A lusodescendente de Atães que faz sonhar com medalhas no esqui alpino
O nome é pouco habitual em Portugal - Vanina -, mas o apelido - Oliveira - revela toda a portugalidade da jovem esquiadora que vai representar a bandeira portuguesa nos mundiais de Esqui Alpino, a decorrer em Are, Suécia. Tem apenas 16 anos e um talento que faz a mãe portuguesa, o pai francês e o presidente da Federação de Desportos de Inverno de Portugal (FDI-Portugal) sonhar com medalhas, seja agora ou em Beijing 2022 nos Jogos Olímpicos de Inverno.
Começou a esquiar com apenas 2 anos. Vivia a 50 metros da instância de Saint-Hilaire du Touvet (França) e todos os dias ia esquiar. Por isso foi com naturalidade que o pai, Yannick Guérillot, que chegou a representar a França na Taça da Europa e hoje é instrutor de esqui, além de treinador de Vanina, percebeu que a filha revelava talento para a prática da modalidade. Tanto que mudaram de cidade para que ela pudesse ter o melhor acompanhamento possível.
Aos 5 anos, Vanina iniciou-se nas pistas de neve. "O esqui é a minha paixão e faz parte da minha vida desde os 2 anos. Tenho a sorte de a partilhar com o meu pai, que também é o meu treinador, com o meu irmão mais novo, Emeric, e com a minha mãe", contou ao DN a jovem esquiadora que compete em slalom e slalom gigante.

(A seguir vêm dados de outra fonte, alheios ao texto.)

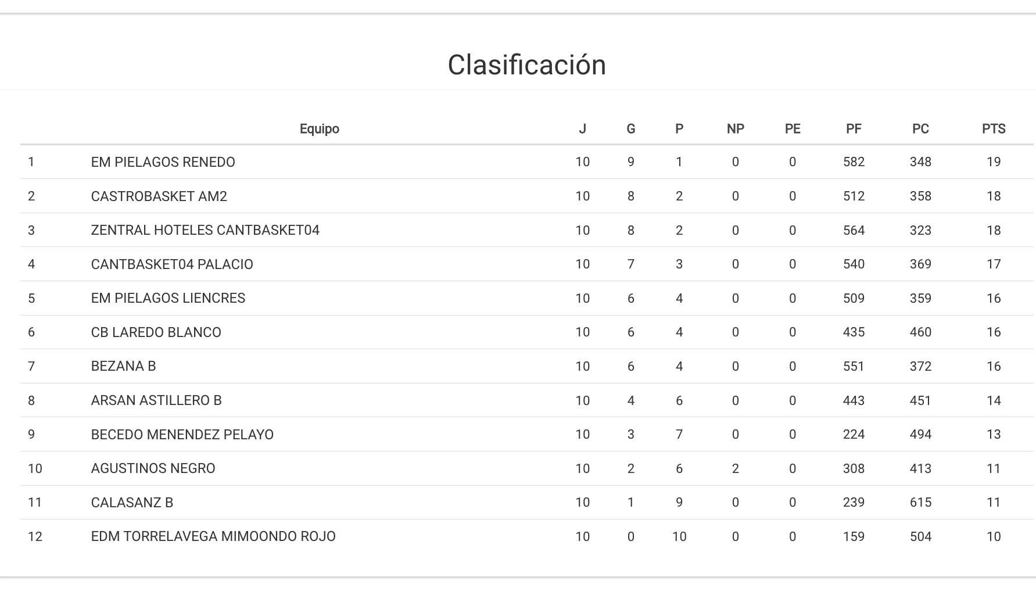Click the CALASANZ B team name

point(132,503)
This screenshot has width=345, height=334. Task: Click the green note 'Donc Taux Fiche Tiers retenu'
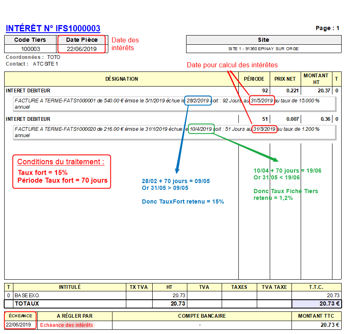pyautogui.click(x=285, y=194)
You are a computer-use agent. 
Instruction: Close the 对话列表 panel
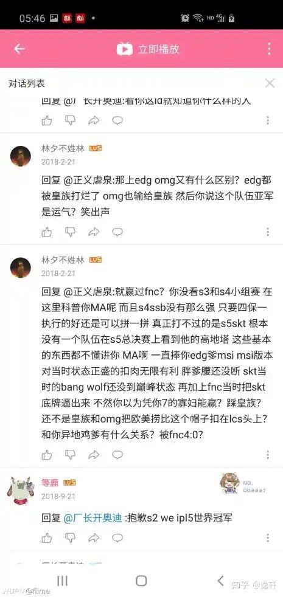coord(270,83)
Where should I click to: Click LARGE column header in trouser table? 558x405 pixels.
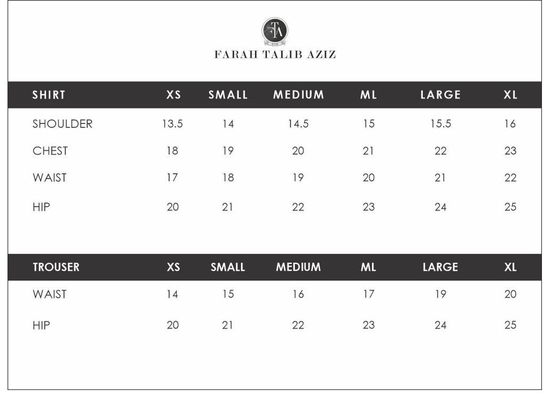[440, 267]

É portuguesa desde a barriga da mãe. Ainda grávida, Alice, uma portuguesa natural de Grenoble, mas com raízes em Atães, concelho de Guimarães, foi ao consulado para fazer da filha uma cidadã portuguesa, o que aconteceu aos 6 meses. Aos 12 anos o pai desafiou-a a correr por Portugal, já que em França havia dezenas de pessoas para um lugar e todas com muito dinheiro. Dinheiro que a família Guérillot "não tinha", segundo contou ao DN a mãe, lembrando que ela "esquia praticamente desde que começou a andar".
A atleta não hesitou e passou a ser Vanina Oliveira: "Decidi representar Portugal porque sou franco-portuguesa desde que nasci e adoro este país. Toda a minha família materna vive em Atães, e vou regularmente a Portugal à nossa casa de família! Vivo em França, mas adoro Portugal."
E não demorou a mostrar que as medalhas iam fazer parte da sua vida. No ano passado, quando foi ao troféu Borrufa, em Andorra, veio de lá com três ouros. Passou por todas as etapas da formação com vitórias ou pódios até que subiu ao escalão principal com 16 anos. Agora, prepara-se para representar Portugal no mundial - está entre as dez melhores da época -, mas garante que não está nada ansiosa: "Não é do meu feitio ficar ansiosa. Nervosa? Talvez na hora da competição, afinal é um acontecimento mundial e muito mediático."
As recentes participações nas taças do mundo em Courchevel, França, e em Flachau, Áustria, permitiram-lhe familiarizar-se com eventos de nível mundial. Aliás, Vanina garante que desde os 5 anos que está "constantemente em espírito de competição", pois deseja estar sempre ao melhor nível: "Tenho a sorte de viver junto a Vallée en Savoie (Alpes), onde as oportunidades de treino são muitas. Treino durante o ano todo e faço estágios no verão e no outono. A maior dificuldade para treinar deve-se ao facto de o meu pai, que é monitor de esqui na ESF 1850 de Courchevel, ter de trabalhar para ganhar a vida e pagar o meu equipamento desportivo e as nossas deslocações."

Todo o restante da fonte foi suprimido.